**TEXT SECTION**.

* * * *

Covid-19: Are Italian live events at risk of being postponed?

As the infection rate rises sharply across the country, Italian virologists are calling for concerts and festivals to be rescheduled.

Covid-19: Are Italian live events at risk of being postponed?

Italy has seen a large increase in the number of Covid-19 cases in recent days, so much so that a number of virologists across the country are now urging the government to postpone major live events in a bid to curb infections. 

According to a new report by Italy’s independent health watchdog, the Gimbe Foundation, 595,349 new cases were recorded in the week from June 29th to July 5th; a worrying 55 percent increase on the previous week. 

In the same time span, the country also registered a 32.8 percent rise in the number of hospitalised patients, which went from 6,035 to 8,003.

* * * *

**STUDY MATERIAL**.
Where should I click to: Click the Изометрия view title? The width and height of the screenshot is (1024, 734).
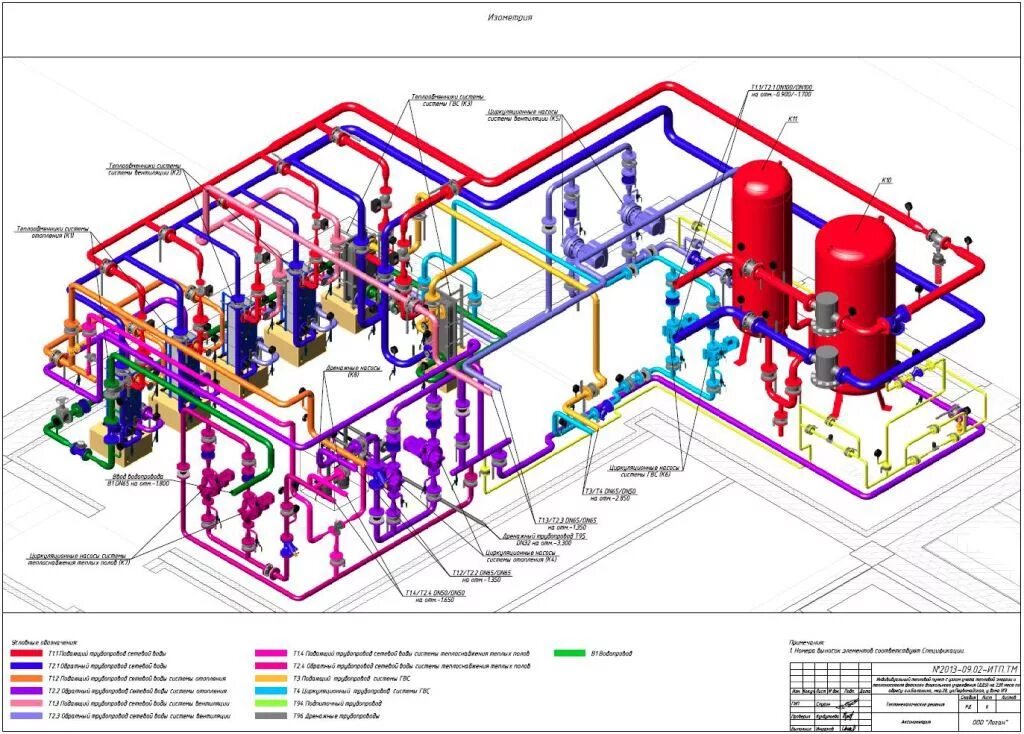(x=510, y=17)
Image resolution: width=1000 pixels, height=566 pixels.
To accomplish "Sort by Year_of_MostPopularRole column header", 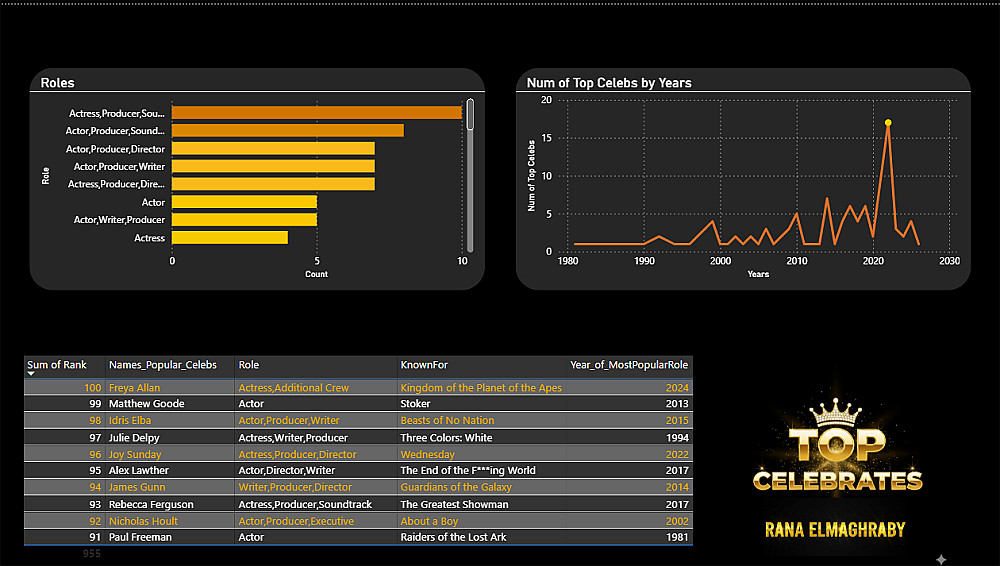I will coord(629,365).
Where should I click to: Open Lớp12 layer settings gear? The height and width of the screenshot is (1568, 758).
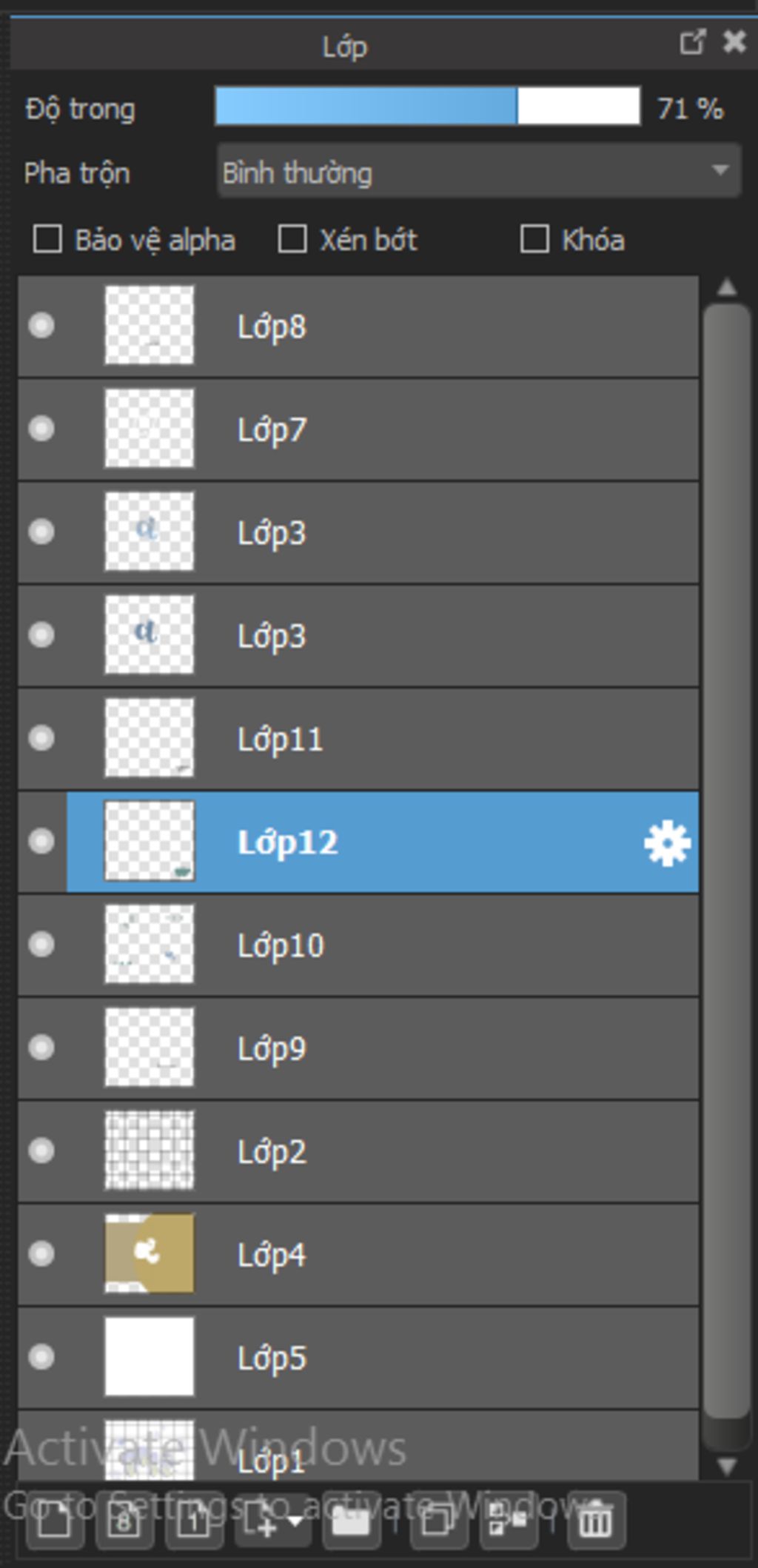coord(667,842)
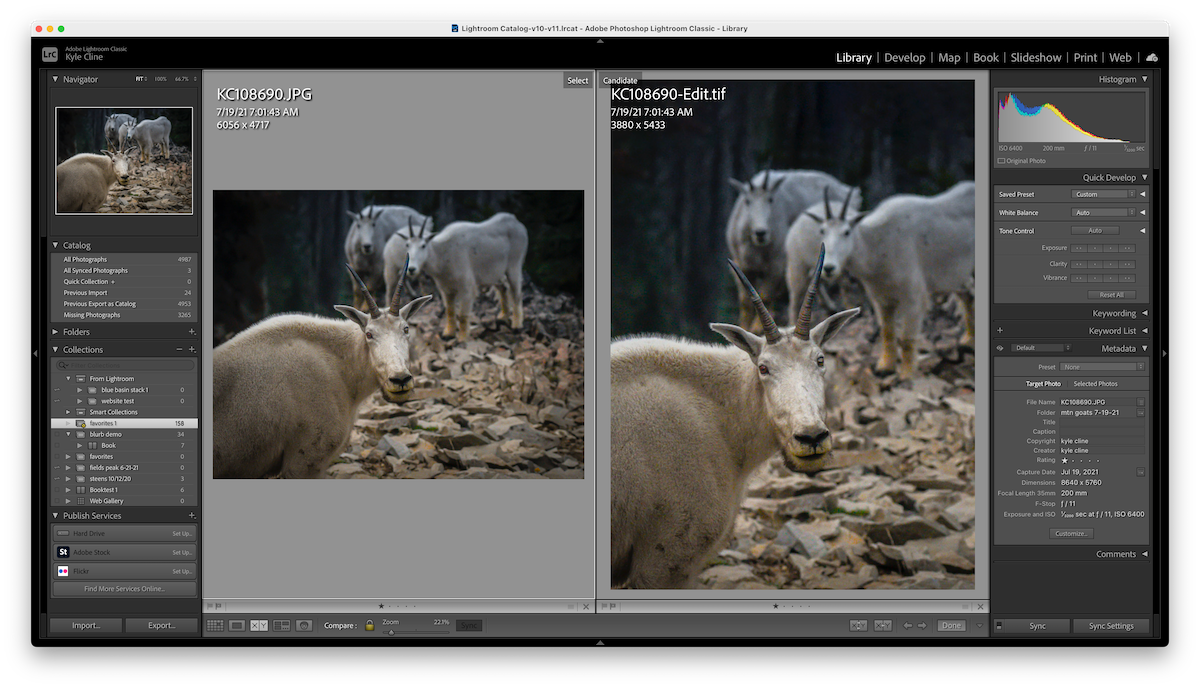The image size is (1200, 688).
Task: Add a new collection with plus icon
Action: coord(191,350)
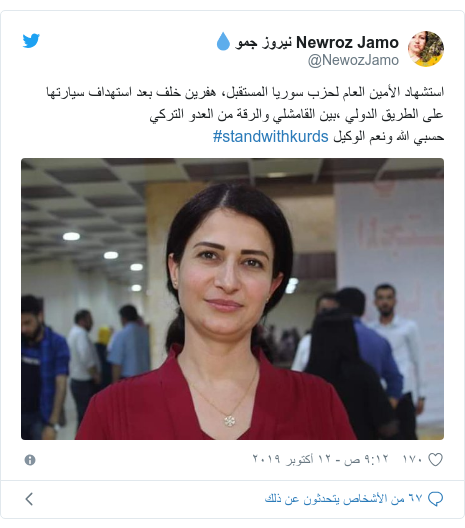Screen dimensions: 465x528
Task: Click the Newroz Jamo display name
Action: (347, 42)
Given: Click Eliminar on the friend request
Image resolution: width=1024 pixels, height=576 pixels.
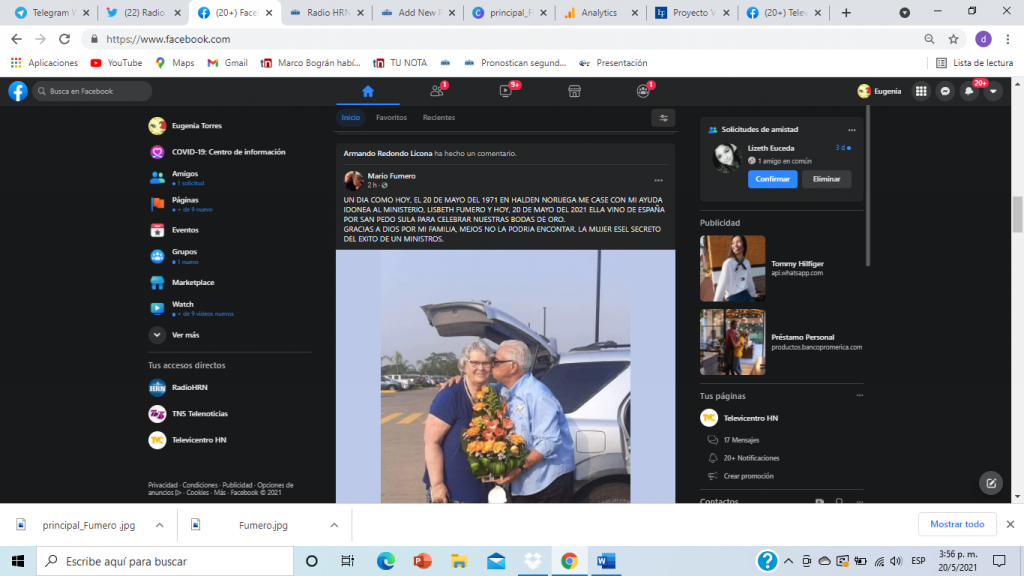Looking at the screenshot, I should [826, 179].
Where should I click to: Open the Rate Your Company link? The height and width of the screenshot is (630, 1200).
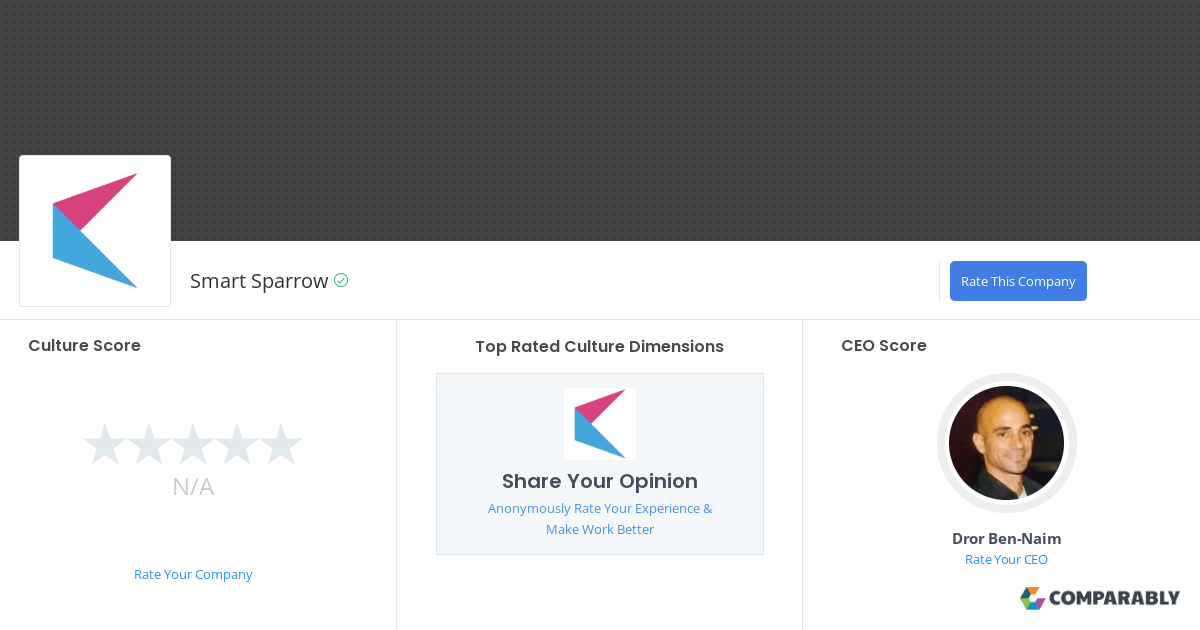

* * * *

**ACTION ITEM A**.
According to the Covid-19 article, which organization produced the report on new cases recorded from June 29th to July 5th?
**ACTION ITEM B**.
List every numerical figure the Covid-19 article gives for new cases or hospitalized patients.
**ACTION ITEM C**.
According to the Covid-19 article, why are virologists urging the Italian government to postpone major live events?

**EXERCISE ANSWER A**.
The Gimbe Foundation, Italy's independent health watchdog.

**EXERCISE ANSWER B**.
- 595,349 new cases in the week from June 29th to July 5th
- A 55 percent increase in cases on the previous week
- A 32.8 percent rise in hospitalized patients
- 6,035 hospitalized patients at the start of the period
- 8,003 hospitalized patients at the end of the period

**EXERCISE ANSWER C**.
Italy has seen a large increase in Covid-19 cases in recent days. The virologists want concerts and festivals postponed in a bid to curb infections.